→ **Data records**:

-- Opening Marker --

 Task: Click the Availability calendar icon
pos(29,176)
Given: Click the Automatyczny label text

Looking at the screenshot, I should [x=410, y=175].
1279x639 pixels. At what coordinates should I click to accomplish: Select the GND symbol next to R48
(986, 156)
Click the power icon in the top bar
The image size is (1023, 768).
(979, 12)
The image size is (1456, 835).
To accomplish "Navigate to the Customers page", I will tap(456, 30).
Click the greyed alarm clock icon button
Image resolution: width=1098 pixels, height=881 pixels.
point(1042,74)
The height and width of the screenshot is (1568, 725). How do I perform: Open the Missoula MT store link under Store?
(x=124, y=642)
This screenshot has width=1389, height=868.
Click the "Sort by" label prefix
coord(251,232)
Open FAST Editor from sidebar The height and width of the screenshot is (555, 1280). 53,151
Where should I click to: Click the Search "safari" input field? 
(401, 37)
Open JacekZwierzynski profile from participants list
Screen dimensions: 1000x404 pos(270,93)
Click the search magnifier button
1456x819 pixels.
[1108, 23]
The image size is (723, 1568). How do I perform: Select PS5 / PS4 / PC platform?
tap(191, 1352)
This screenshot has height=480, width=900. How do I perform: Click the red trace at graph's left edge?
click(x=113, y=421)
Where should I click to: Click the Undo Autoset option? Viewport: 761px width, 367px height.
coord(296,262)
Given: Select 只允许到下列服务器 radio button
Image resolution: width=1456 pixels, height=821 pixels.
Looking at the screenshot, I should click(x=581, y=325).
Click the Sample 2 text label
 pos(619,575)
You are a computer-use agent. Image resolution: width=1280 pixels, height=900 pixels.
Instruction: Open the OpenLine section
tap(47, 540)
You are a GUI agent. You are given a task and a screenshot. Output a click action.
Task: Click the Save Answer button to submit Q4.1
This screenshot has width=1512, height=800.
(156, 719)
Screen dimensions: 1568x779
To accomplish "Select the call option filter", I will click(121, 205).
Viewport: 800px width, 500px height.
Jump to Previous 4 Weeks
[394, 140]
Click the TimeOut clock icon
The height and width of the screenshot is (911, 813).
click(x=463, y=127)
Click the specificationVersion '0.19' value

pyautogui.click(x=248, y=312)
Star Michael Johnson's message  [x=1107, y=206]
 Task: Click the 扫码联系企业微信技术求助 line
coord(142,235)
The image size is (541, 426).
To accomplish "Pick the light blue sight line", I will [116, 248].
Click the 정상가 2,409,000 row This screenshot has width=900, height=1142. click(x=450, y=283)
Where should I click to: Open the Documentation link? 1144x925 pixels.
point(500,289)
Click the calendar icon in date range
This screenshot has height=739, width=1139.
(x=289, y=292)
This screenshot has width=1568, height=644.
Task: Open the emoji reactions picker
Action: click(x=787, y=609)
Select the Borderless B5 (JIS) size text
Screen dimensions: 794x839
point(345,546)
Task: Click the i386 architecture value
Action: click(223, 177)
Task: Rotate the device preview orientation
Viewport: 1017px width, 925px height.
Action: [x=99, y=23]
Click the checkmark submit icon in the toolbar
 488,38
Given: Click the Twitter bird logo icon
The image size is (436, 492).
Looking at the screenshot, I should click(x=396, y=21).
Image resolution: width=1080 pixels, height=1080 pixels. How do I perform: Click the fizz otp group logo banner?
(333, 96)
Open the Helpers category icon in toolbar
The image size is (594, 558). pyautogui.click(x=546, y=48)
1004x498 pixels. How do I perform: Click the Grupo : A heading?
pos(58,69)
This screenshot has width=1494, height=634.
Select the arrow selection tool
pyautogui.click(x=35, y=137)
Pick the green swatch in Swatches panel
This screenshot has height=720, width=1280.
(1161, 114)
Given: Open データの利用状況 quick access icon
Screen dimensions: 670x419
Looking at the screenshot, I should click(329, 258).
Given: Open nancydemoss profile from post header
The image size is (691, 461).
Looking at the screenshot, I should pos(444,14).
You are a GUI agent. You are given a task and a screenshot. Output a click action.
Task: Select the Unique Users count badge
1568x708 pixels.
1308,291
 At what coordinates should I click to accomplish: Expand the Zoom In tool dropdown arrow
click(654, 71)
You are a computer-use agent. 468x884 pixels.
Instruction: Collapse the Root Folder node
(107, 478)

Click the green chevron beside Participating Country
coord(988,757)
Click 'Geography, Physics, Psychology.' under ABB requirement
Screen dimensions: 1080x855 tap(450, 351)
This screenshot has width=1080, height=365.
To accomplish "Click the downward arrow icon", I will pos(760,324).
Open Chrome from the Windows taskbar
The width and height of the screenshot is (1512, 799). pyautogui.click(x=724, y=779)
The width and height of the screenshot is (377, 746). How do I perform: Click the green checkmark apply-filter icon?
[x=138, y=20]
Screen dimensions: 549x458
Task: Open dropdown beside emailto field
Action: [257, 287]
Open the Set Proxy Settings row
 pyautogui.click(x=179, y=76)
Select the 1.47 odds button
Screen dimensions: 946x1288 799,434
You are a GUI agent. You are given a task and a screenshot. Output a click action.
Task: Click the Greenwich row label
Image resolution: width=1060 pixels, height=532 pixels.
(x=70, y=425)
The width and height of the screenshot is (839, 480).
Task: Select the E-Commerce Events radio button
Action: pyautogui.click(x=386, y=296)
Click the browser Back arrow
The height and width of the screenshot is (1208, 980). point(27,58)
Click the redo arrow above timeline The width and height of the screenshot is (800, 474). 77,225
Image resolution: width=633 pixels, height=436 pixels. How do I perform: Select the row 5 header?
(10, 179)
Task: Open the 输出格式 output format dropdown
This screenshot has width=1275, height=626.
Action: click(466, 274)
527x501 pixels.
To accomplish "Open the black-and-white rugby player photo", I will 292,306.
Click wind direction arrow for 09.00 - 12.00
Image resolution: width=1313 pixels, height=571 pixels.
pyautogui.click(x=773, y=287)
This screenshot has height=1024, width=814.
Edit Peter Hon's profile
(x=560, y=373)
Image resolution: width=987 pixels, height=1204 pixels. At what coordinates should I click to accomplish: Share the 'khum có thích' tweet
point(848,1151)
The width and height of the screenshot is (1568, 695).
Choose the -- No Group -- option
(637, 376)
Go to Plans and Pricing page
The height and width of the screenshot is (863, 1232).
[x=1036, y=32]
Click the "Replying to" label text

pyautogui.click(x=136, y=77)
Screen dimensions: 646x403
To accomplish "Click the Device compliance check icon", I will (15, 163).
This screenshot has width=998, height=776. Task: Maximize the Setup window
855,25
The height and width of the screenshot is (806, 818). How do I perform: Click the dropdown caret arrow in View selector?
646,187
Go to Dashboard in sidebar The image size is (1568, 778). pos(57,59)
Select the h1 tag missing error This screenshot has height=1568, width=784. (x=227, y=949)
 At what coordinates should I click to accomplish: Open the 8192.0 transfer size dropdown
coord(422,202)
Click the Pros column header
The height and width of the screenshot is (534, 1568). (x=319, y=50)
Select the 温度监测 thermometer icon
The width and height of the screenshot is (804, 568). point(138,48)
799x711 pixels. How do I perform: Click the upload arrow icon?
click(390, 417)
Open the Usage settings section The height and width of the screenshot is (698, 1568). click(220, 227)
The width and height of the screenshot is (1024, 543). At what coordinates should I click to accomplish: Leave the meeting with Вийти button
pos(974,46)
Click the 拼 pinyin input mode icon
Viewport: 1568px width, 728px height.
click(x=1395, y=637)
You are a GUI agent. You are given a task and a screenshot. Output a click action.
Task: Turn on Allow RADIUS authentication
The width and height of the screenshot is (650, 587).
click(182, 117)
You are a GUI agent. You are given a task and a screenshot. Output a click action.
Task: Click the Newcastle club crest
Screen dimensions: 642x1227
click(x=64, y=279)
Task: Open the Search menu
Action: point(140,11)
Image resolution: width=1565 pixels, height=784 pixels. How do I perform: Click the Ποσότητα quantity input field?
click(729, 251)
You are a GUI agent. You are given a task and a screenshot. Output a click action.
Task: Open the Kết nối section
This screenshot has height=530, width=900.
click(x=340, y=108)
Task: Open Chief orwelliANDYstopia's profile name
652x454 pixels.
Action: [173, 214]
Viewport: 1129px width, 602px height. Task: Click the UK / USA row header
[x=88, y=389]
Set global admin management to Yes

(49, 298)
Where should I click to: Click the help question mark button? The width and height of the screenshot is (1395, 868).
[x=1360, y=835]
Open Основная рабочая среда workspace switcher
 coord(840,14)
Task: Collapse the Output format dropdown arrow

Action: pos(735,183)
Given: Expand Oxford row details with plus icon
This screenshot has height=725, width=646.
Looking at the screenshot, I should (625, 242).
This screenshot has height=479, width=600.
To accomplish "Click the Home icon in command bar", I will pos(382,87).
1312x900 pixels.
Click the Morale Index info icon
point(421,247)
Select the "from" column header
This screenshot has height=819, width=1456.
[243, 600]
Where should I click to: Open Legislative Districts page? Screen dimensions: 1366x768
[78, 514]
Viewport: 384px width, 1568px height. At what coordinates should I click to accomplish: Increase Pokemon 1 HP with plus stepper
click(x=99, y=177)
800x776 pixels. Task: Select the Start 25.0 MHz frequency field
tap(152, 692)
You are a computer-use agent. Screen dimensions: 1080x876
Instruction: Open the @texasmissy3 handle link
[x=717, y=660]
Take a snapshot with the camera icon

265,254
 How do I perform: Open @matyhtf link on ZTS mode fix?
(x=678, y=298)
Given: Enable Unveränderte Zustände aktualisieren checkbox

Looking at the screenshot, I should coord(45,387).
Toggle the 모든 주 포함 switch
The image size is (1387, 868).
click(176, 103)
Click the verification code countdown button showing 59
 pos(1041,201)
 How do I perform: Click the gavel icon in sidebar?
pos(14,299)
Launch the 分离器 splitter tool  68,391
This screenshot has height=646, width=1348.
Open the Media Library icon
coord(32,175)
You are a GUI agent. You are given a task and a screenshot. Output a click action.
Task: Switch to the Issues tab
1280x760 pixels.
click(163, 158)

-- Closing Marker --

→ **Task to carry out**: Take the lines from the top of the data through the one that contains "Click the power icon in the top bar" and copy them exactly, leaving out every line after it.

→ **Written solution**:
 Task: Click the Availability calendar icon
pos(29,176)
Given: Click the Automatyczny label text

Looking at the screenshot, I should [x=410, y=175].
1279x639 pixels. At what coordinates should I click to accomplish: Select the GND symbol next to R48
(986, 156)
Click the power icon in the top bar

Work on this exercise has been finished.